George Oxenbridge purchased lots 23 and 24, containing a little over seven acres from George Rodgers in October 1928 for £425. That same day, George Oxenbridge mortgaged the property with George Rodgers for £370.

The children had many interests. The boys, Wal, Jim and Mick, had started young with racing their pigeons locally. Many other animals were kept or bred. There were aviaries for breeding canaries and a couple of cows to provide milk.

The boys, like their father, had a great love of horses. In fact, in the 1920s George owned a trotting mare bred from the champion sire St Elmo. The mare ran her races wearing hobbles with a jockey in the saddle rather than the use of a gig.

Arthur, the youngest child, was always sick and when his condition worsened he was left to sleep in the third bedroom just off the dining room. George filled in the eastern side of the verandah with lattice and canvas and Wal, Jim and Mick’s beds were moved out. Young Arthur died in Wollongong Hospital in May 1935 when he was just 13.

Even though he was an active man, George was forced to use a walking stick, which must have been the result of an injury he received in December 1916 as the colliery blacksmith. Heart disease began to affect George in the late 1930s and he was forced to retire from work.

George died in Wollongong Hospital in December 1943, aged 67 years, leaving a family of three sons – Wal, Jim and Mick – and three daughters, Florrie, Louie and Lizzie.

His will was made just four months before his death, leaving his estate to his wife Alice for her lifetime. Although George died in 1943, the mortgage with George Rodgers in 1928 was still outstanding. When the mortgagee, Mr Rodgers, died in May 1930 the Rodgers family continued the mortgage on the Dymock Street property.

The family of George Oxenbridge finally secured the property into the estate when they paid the £352 outstanding on the mortgage in November 1948.

Alice Oxenbridge died at home in January 1951, aged 67. The old homestead remained empty until the seven acres, including the home, were sold to Annie Elizabeth Jolliffe in July 1954 for £2800. Annie Jolliffe subdivided the land and by June 1961 the old homestead, as well as the adjoining plot of land to the east, was sold to Robert and Hazel Hurt for £1950. The Hurt family made the old homestead their home until 1992.

It was in August 1992 that I visited the old place for the last time just before demolishers moved in. Little had changed, even the diagonal panelling was still in place half way up the walls in the hallway. There had been some changes over the years. The old lattice on the eastern verandah had been removed and the whole side filled in by the Hurts and turned into a granny flat. A modern kitchen had been installed on what used to be the old back verandah. The old kitchen was incorporated into an L-shaped lounge room.

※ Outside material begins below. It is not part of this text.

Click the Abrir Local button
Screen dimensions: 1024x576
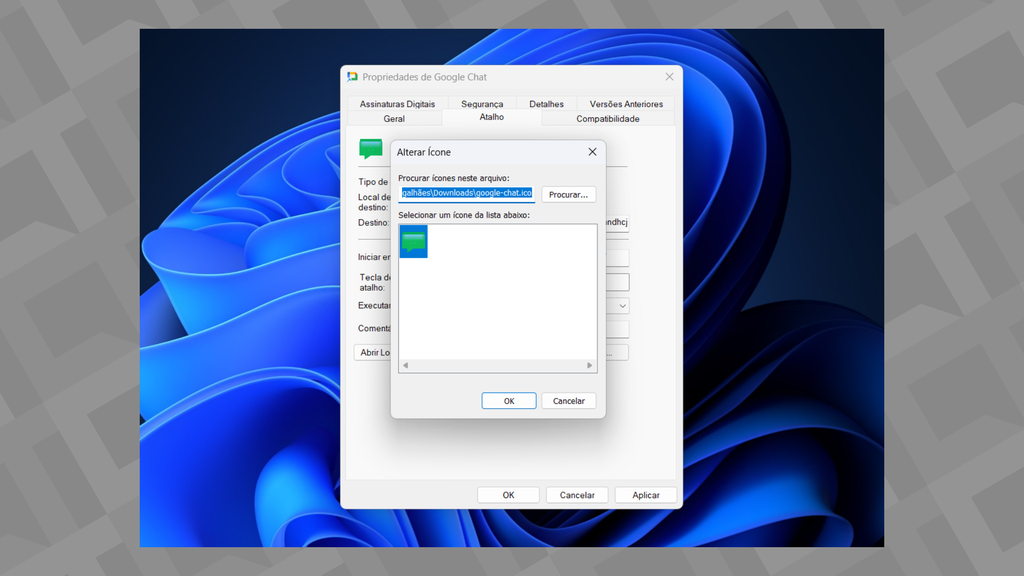click(372, 353)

On lifting the carpets in the bedrooms I found linoleum, and lifting that, there were newspapers dating back to the 1930s from the days when George and Alice lived there.

The double block of land in Dymock Street, Balgownie, was developed in the 1990s and a number of villas occupy the site, now known as Dymock Gardens.

Information courtesy of Carol Herben, OAM.Call 0409 832 854 or email [email protected]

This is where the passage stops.